President Trump’s decision to withdraw from the Paris Agreement shows a blatant disregard for the wishes of most Americans and business leaders, an irresponsible and callous dismissal of the health, safety, and economic well-being of Americans, a moral emptiness in ignoring impacts to the poorest people in the US and around the world, and gross ignorance about overwhelming scientific evidence. Far from “protecting America” as the president stated, withdrawing from Paris will make America more vulnerable and diminish its world leadership. It is terrifying that the individual who should be leading the rest of the world is so arrogant and irresponsible.
Our collective future and that of much of the rest of life on Earth depends in part on confronting climate change and ocean acidification. Doing so requires global collective action. It’s hard to imagine anyone consciously choosing to leave a legacy of impoverishment, economic disruption, increasingly bizarre weather, health impacts ranging from heat strokes to spread of diseases, rising sea levels and flooding — but that is just what the president has done. Moreover, the new path and the president’s proposed budget would forego significant economic opportunities.

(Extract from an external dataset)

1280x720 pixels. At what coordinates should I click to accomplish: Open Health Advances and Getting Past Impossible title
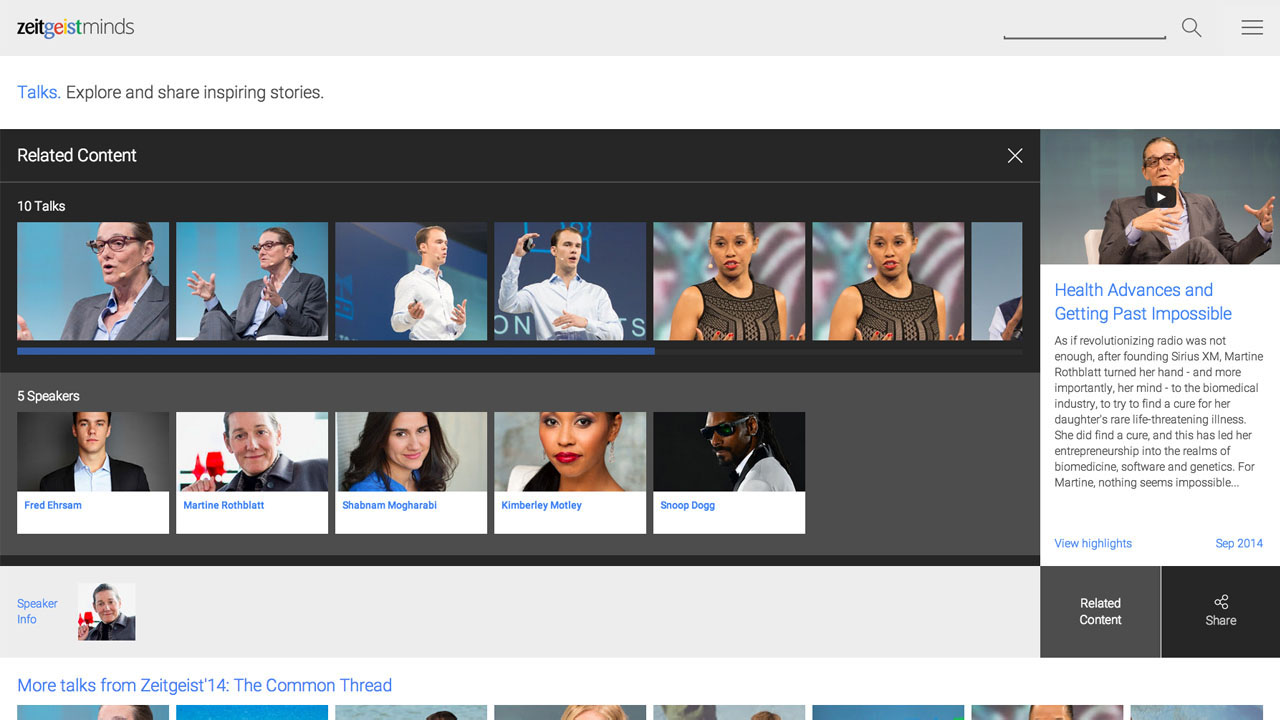1142,302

Fortunately, mayors, governors, faith leaders, scientists, and business executives understand what is at risk, respect the scientific evidence, and see the powerful economic potential and moral imperative in shifting to renewable energy, preparing to adapt to changes already underway, and investing in science and monitoring to guide future decisions. There is strong economic momentum to continue these actions, but they would have been accelerated and more effective with strong action and forceful leadership from the president. Alas, he has chosen instead to stick his head in the sand.
Thomas Stocker, former co-chair of climate science for the Intergovernmental Panel on Climate Change (IPCC), and climate and environmental physicist at the University of Bern, Switzerland:
Trump’s decision to ignore scientific facts of climate disruption and the high risks of climate-change impacts is irresponsible not only towards his own people but to all people and life on this planet. The US administration prefers old technology over innovation and transformation. It is rejecting the enormous benefits and returns that leadership in the next industrial revolution — decarbonization — has to offer.
Susan Lozier, oceanographer at Duke University in Durham, North Carolina:
Trump’s decision is as shortsighted as it is disheartening. The oceans already hold about 35% of the carbon dioxide that has been released to the atmosphere since the Industrial Revolution. Nothing good for the ocean and the life it contains comes from this storage. Whether you simply admire marine life or count on it for your livelihood, this decision shouldn’t sit well. An already fragile ocean is further imperiled.
Benjamin Santer, climate scientist at Lawrence Livermore National Laboratory in California:
In Shakespeare’s “Julius Caesar”, Brutus said these famous lines: “There is a tide in the affairs of men. Which, taken at the flood, leads on to fortune; Omitted, all the voyage of their life Is bound in shallows and in miseries.”
Today, the United States pulled out of the Paris climate agreement and missed the rising tide. Far from “Making America Great Again”, this decision condemns the United States to becoming one of the “has-beens” of history. We will become increasingly irrelevant to the rest of the world. They are going forward; we are going backward.